(Source data)
* * *

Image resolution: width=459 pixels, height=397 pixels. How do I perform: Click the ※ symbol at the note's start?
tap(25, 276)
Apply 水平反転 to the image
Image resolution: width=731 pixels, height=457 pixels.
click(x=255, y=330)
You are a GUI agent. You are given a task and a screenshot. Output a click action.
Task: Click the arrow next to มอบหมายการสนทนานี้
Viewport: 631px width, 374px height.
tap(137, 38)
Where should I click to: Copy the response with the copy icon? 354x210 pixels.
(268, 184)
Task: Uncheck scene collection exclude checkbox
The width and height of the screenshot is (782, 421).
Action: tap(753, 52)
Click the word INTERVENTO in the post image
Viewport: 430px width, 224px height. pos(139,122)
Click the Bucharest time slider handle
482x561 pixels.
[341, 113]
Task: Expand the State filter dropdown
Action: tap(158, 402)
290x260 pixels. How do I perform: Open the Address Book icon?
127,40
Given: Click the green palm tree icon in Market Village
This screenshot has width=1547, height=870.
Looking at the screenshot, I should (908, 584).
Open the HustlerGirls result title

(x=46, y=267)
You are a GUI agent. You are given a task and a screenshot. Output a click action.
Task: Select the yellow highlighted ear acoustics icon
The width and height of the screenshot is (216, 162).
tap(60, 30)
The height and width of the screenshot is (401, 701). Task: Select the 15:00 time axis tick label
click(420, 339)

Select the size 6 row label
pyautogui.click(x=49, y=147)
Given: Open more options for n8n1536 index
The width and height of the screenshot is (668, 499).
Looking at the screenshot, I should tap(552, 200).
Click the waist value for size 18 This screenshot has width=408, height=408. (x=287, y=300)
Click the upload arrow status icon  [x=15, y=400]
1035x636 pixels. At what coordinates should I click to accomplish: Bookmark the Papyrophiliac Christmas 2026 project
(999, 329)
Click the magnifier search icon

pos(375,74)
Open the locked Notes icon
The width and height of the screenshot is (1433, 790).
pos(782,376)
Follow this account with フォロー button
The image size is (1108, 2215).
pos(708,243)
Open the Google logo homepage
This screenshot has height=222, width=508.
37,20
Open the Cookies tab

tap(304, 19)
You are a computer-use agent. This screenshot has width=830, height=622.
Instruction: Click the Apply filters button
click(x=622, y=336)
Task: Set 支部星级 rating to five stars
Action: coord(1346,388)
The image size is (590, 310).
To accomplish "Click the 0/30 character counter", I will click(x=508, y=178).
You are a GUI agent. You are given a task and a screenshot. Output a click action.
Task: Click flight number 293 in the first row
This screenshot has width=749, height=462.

* * *

◆ EXERCISE GOAL ◆
Scan the entries above for the word "arrow", then copy every line in which it occurs.

◆ SOLUTION ◆
Task: Click the arrow next to มอบหมายการสนทนานี้
Click the upload arrow status icon  [x=15, y=400]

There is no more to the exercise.